Ninety players are reporting to training camp in Richmond, Virginia, with one goal in mind: to earn a role on Washington's 53-man roster. 

The competition is what head coach Ron Rivera wants to see; it's a point he's stressed to his players since joining the team. But there are stages, he told Senior Vice President of Media and Content Julie Donaldson, for Washington to work its way to the final cuts, and he wants to let the situation play itself out over the next month.

"If you overreact when it's early, I think you gotta be careful because what happens is when the pads get on, when the fatigue starts to set in, now you see guys that can show you, 'Hey, I can focus. I can push myself through those things.'"

Washington is in the process of slowly building itself up to holding those fully-padded practices. For the next five days, players will be in helmets and shoulder pads, which will essentially serve as a time for the players to focus on technique and getting their legs loose after taking the past month off.

It's similar to what Washington did during OTAs and minicamp, and Rivera stressed then that players can improve without "slamming into each other."

"Now is the time to work on your technique and footwork," Rivera said in June. "Some guys may do something else but what you want to see is guys moving properly using good technique staying in a good football position. Those things are important."

Once the pads come on, players will be eager to have standout moments that get all the eyes looking in their direction. Those moments are important, but they aren't the only things Rivera considers when evaluating roster decisions. Working together as a team, he said, is a factor that is always on his mind.

Rivera went on to explain how Andrew Norwell, a guard who was on the Panthers' roster from 2014-17, struggled when participating in 1-on-1 drills. But once the Panthers moved into team drills, "boy, he was awesome," Rivera said. That's what he means by finding players who fit with the team.

"Does he fit into what you want to do?" Rivera said. "Does he fit in with that unit? Does he fit in with that team? That's the important thing."

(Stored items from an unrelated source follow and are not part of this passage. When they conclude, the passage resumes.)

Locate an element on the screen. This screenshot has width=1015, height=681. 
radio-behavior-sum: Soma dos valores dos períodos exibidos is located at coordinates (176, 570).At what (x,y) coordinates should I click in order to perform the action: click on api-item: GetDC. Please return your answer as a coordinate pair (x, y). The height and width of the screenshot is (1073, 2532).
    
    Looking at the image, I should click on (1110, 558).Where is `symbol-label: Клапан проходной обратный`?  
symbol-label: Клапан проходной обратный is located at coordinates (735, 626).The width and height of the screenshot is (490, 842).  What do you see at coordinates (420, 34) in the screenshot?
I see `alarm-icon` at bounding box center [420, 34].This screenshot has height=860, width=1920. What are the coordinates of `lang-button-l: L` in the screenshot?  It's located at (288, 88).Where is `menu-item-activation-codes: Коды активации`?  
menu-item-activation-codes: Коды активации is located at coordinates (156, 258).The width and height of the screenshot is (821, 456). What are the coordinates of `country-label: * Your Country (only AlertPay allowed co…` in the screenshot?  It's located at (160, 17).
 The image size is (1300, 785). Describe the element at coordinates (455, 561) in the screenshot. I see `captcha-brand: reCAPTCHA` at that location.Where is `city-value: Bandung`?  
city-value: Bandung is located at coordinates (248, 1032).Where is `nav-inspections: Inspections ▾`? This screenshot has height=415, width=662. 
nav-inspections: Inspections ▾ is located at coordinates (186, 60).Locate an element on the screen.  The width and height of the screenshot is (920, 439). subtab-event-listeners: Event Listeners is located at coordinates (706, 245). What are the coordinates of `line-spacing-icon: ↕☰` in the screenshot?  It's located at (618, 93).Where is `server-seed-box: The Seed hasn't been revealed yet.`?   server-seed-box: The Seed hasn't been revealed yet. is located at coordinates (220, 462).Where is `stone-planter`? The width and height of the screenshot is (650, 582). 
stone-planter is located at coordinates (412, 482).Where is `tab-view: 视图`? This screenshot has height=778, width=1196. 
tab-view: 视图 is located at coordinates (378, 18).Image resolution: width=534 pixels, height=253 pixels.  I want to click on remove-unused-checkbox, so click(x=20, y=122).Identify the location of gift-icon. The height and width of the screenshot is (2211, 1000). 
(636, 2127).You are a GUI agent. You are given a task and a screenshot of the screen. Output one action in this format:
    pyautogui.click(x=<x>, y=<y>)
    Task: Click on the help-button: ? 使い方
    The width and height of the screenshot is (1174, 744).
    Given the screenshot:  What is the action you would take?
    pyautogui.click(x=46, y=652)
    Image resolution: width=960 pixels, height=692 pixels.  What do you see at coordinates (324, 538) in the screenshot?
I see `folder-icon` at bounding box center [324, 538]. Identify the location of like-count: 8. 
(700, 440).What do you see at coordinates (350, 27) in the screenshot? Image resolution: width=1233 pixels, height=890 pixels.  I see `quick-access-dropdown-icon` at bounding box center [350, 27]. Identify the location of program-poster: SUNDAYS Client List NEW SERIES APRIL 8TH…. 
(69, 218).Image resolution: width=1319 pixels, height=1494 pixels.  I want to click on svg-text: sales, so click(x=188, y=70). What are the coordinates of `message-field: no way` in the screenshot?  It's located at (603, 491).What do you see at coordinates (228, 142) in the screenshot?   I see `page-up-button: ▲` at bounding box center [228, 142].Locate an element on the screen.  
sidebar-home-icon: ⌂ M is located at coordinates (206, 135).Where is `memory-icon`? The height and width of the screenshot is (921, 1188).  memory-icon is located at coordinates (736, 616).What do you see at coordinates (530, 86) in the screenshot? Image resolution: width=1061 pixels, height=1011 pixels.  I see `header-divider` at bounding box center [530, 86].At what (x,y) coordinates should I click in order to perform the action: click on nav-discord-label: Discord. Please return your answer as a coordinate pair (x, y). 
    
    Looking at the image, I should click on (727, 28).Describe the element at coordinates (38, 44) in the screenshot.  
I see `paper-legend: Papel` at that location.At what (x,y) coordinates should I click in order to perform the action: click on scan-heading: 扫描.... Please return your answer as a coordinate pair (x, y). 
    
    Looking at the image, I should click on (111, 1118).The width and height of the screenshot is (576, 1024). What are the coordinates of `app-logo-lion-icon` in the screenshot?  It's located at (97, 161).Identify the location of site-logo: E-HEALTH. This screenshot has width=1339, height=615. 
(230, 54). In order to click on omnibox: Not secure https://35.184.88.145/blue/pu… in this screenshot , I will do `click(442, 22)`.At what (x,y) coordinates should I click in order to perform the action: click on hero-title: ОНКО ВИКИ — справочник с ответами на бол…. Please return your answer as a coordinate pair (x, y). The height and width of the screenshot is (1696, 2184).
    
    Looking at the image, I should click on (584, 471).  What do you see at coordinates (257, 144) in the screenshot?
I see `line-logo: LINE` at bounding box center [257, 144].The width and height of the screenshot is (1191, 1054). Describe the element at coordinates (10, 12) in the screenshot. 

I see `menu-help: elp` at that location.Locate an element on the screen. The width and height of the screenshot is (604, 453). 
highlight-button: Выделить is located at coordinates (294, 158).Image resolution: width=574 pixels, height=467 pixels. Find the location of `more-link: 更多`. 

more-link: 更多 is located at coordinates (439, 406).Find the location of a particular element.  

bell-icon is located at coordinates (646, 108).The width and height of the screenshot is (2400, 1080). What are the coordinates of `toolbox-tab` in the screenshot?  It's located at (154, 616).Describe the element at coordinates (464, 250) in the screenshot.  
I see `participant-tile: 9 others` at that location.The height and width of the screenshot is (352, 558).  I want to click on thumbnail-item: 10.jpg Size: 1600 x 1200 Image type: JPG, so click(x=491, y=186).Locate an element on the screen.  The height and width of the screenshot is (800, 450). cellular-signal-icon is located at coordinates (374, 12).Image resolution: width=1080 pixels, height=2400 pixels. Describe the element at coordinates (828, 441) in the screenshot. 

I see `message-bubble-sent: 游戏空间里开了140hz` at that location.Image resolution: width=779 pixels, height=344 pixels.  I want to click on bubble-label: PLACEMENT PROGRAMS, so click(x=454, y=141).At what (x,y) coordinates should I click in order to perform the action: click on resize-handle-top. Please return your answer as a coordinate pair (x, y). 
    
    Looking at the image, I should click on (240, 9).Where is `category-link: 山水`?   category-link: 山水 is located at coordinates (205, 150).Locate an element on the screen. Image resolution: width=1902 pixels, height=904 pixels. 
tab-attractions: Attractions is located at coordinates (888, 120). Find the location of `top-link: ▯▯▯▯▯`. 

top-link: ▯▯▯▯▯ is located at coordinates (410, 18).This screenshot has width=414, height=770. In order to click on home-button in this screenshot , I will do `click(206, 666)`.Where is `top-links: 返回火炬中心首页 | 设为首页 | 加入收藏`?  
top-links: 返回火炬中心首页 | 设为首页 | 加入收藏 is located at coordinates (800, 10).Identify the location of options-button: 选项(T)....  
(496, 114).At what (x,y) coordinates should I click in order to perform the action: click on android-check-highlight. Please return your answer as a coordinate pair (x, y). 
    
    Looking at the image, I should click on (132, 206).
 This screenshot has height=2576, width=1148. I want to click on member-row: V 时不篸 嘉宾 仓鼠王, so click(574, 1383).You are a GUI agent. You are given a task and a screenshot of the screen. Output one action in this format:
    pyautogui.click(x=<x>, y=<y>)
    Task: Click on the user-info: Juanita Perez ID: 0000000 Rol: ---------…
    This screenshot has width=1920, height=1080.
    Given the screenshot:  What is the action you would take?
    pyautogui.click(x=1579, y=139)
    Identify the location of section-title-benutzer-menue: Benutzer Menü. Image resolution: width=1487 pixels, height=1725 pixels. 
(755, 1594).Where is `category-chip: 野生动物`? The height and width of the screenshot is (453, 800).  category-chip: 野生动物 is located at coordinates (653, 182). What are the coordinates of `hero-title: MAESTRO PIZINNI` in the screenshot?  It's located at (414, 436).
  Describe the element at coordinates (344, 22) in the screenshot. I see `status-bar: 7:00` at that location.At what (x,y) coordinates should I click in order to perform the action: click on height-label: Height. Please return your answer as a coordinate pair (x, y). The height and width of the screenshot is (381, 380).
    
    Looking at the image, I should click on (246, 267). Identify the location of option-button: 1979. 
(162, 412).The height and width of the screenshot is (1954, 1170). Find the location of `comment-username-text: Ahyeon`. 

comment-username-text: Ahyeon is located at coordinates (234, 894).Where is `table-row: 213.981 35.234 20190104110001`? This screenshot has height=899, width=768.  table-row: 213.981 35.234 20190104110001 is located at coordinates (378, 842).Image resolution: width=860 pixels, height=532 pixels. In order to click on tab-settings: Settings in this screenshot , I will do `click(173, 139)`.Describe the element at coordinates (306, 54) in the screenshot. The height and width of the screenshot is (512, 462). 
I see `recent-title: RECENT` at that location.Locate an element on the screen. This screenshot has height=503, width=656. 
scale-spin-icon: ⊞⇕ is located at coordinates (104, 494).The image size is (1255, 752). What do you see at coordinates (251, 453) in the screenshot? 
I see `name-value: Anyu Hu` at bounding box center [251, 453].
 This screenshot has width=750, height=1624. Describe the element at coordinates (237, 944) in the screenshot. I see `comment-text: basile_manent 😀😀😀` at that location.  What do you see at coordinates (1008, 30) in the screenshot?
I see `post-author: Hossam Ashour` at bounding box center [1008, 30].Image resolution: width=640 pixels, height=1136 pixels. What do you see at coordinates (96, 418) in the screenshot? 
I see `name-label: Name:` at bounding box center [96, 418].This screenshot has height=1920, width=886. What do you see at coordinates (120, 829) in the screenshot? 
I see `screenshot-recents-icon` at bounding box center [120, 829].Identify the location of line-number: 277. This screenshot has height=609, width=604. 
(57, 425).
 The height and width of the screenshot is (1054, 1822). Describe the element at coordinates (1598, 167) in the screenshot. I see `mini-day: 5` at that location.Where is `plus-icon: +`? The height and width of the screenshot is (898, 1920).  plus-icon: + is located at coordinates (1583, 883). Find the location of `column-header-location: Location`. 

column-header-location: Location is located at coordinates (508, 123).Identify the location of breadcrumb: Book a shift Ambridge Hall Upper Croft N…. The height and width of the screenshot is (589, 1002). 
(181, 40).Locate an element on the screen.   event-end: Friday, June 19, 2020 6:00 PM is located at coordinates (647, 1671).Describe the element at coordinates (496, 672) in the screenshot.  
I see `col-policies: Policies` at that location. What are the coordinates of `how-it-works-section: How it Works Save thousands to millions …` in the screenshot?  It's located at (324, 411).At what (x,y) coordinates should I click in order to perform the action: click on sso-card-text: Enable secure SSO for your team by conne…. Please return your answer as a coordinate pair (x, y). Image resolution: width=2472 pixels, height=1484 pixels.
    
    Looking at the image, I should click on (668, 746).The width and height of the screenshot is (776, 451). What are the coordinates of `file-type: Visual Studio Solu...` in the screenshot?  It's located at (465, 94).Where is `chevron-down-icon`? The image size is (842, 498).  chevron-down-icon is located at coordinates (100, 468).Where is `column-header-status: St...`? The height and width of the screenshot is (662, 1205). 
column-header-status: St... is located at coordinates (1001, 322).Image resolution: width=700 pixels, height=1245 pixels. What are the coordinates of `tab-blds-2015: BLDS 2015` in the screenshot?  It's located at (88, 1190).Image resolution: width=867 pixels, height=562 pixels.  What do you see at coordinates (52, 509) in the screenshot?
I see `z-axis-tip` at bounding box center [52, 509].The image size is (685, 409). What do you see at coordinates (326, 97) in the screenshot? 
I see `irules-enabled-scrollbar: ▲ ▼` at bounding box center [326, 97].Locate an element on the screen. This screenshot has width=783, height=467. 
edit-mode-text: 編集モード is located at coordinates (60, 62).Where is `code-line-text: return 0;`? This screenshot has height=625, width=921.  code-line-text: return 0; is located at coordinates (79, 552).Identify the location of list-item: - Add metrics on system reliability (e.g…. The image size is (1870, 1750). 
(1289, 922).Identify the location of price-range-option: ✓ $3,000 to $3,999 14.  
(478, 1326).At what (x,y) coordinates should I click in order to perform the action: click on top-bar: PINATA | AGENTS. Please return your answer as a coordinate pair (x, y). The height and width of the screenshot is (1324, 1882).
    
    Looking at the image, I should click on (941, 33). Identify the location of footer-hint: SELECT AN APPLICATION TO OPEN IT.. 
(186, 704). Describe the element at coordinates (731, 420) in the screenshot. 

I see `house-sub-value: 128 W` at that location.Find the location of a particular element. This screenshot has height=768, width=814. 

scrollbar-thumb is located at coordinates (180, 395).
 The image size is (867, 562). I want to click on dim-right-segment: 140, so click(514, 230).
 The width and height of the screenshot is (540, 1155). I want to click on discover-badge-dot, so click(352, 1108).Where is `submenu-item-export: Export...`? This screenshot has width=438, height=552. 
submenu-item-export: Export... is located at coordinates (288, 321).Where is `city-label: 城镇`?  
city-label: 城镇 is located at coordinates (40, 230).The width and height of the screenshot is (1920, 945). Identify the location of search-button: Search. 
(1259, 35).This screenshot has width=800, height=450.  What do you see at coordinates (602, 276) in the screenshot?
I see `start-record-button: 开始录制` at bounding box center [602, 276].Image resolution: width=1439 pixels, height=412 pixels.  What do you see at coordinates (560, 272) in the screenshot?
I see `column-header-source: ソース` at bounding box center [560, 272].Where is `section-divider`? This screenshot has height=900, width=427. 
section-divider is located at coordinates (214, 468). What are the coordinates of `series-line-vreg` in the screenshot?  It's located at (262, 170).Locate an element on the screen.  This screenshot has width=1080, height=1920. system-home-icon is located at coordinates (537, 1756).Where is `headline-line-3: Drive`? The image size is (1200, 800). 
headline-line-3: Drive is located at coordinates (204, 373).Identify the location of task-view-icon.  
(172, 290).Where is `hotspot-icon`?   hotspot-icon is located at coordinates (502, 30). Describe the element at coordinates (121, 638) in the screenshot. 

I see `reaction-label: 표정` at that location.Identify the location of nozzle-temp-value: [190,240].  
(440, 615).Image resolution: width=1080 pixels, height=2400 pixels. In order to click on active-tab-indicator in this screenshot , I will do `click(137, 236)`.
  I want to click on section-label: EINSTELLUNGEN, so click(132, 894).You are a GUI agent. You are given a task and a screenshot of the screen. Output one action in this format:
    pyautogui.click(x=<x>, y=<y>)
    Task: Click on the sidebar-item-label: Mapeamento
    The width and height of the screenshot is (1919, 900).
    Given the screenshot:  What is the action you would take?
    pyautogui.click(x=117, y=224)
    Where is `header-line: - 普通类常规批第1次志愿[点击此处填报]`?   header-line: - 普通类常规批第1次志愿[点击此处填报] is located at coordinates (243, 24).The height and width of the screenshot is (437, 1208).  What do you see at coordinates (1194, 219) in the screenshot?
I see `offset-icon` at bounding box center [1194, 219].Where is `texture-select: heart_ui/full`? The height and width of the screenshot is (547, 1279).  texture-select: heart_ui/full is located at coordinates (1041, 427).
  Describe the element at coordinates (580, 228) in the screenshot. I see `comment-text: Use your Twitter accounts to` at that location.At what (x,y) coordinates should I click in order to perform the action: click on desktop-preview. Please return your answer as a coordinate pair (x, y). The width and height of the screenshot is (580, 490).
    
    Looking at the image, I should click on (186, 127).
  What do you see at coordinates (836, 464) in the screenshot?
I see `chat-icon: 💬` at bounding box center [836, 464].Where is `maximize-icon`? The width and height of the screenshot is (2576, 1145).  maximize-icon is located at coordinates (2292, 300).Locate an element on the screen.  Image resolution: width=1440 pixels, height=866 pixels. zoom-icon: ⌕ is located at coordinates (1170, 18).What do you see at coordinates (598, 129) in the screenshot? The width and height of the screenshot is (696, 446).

Like every year, Washington had the goal to improve its roster after winning the NFC East in 2020. It has done that by shoring up several positions, including receiver, tight end, safety and linebacker.

The hard truth, though, is that not everyone will make the roster. Washington will have to make some tough decision on who to keep and who to cut. The players are certainly aware of that, and Rivera expects every position to be competitive. He and his coaches will put more emphasis on that as camp progresses.

"What you're going to find out is whether guys are going to react to it and how they come out of it," Rivera said. "And that, I think, will really help our team."

Players will have different standings on the roster; some will be starters, others will be backups or need to prove they deserve to get off the bubble. When it comes to the message Rivera relays to them, it doesn't matter where they are on the depth chart. All they need to focus on is competing and getting better.

Rivera said he'll get a feel for where players are at around the third or fourth week of camp. But for now, he doesn't want to make any assumptions on what he has until the players get a chance to earn their roles.

"Let's find out," Rivera said. "I asked the guys when we got started with OTAs this year: 'Now what?' Everybody wants to get to the top. We got to the top of our division. Now what? What is our plan to go from here? What is your plan now that you're here? I think 'now what' is really what we have to answer."